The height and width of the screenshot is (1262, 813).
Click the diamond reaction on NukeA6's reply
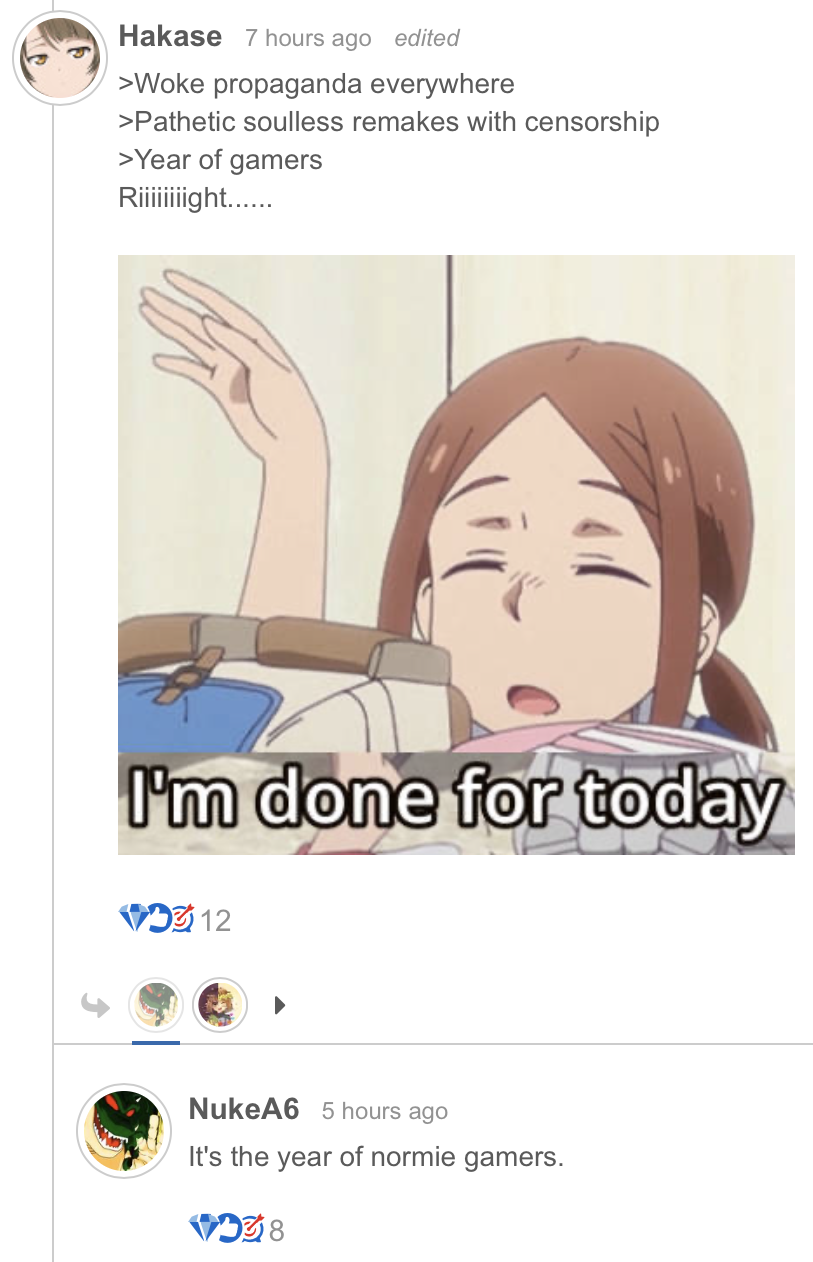coord(202,1227)
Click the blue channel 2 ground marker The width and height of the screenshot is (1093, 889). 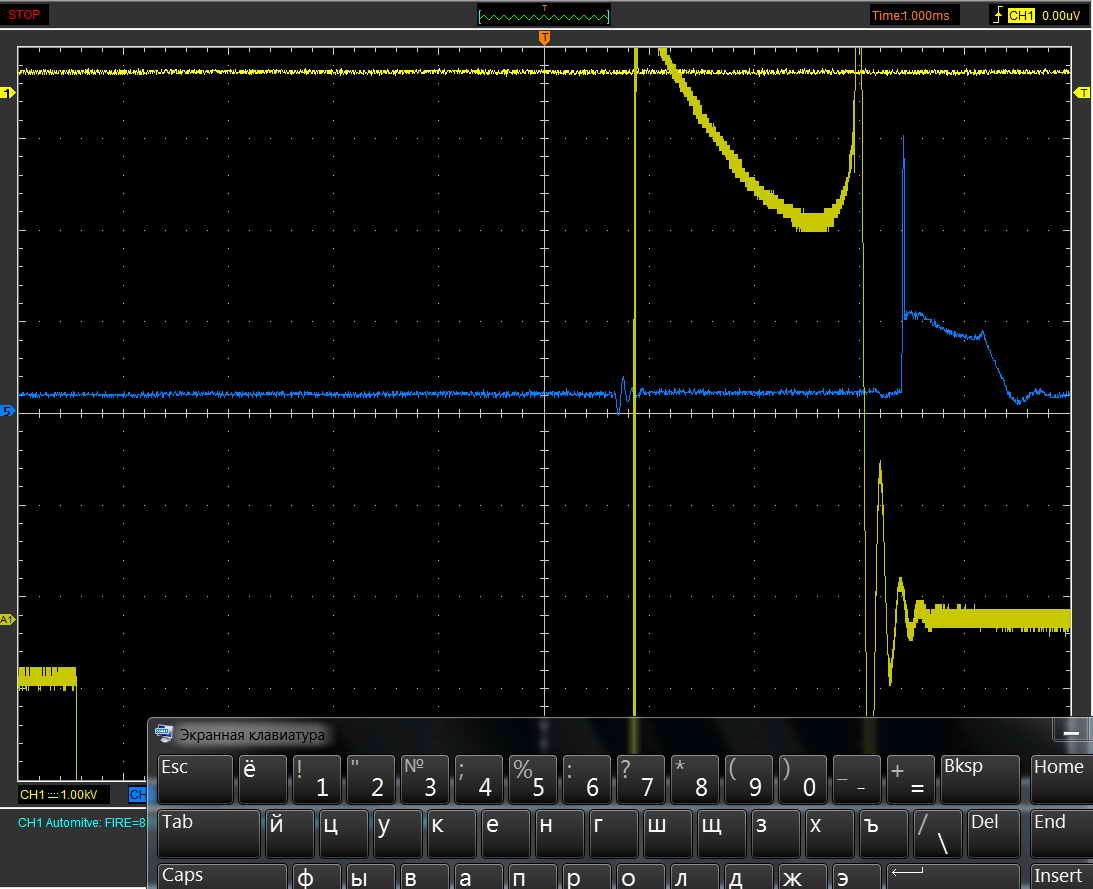pyautogui.click(x=9, y=411)
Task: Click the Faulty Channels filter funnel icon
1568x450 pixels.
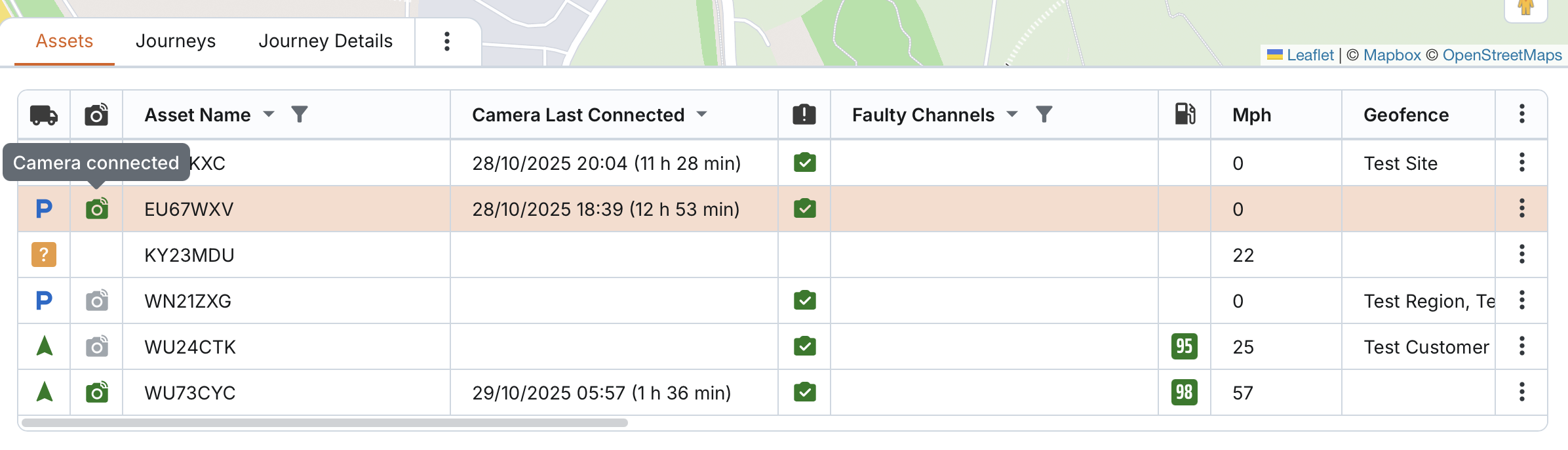Action: [x=1044, y=115]
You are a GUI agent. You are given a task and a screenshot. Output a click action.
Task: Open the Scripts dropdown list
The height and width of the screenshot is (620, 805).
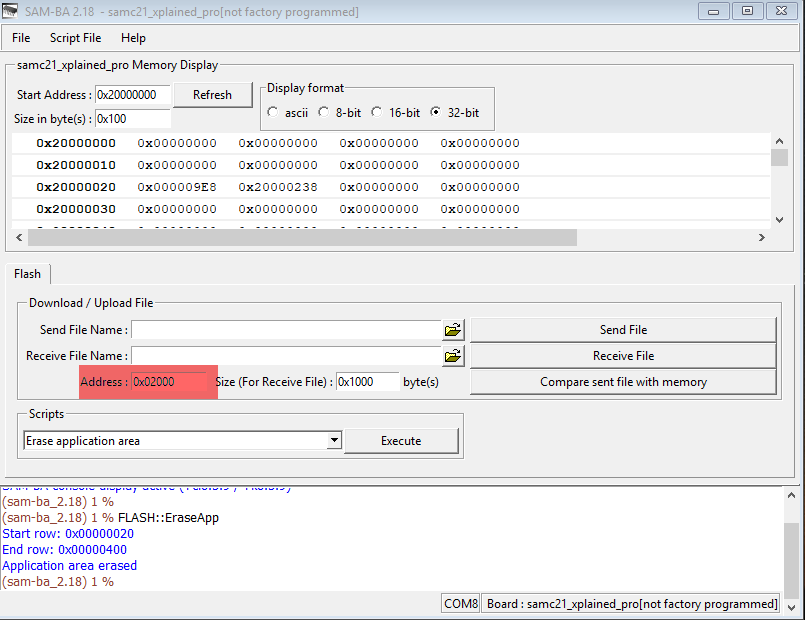click(334, 441)
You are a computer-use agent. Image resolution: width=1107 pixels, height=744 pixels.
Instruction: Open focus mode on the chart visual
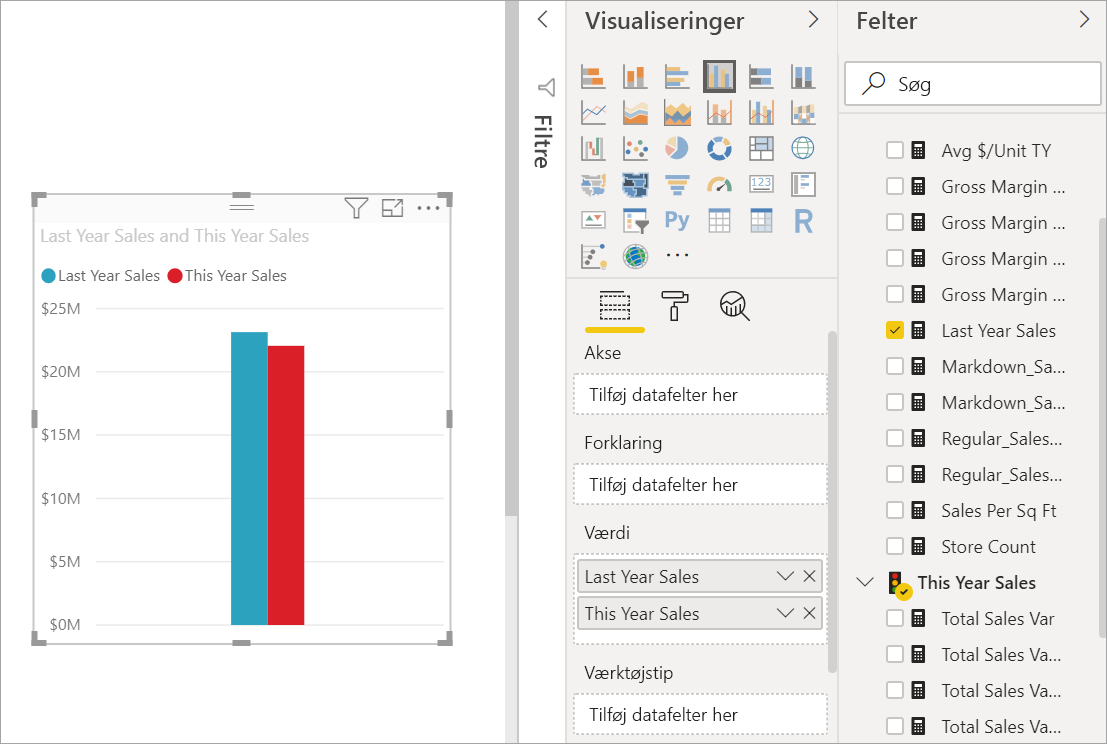[x=393, y=208]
********
— WHAT IS NEEDED —
Please set down the lines from the one with "Task: Open the Scripts dropdown list" to the end of the entries above, exactly as they are, and drop every picture.

— RESULT —
Task: Open the Scripts dropdown list
The height and width of the screenshot is (620, 805).
click(334, 441)
You are a computer-use agent. Image resolution: width=1107 pixels, height=744 pixels.
Instruction: Open focus mode on the chart visual
[x=393, y=208]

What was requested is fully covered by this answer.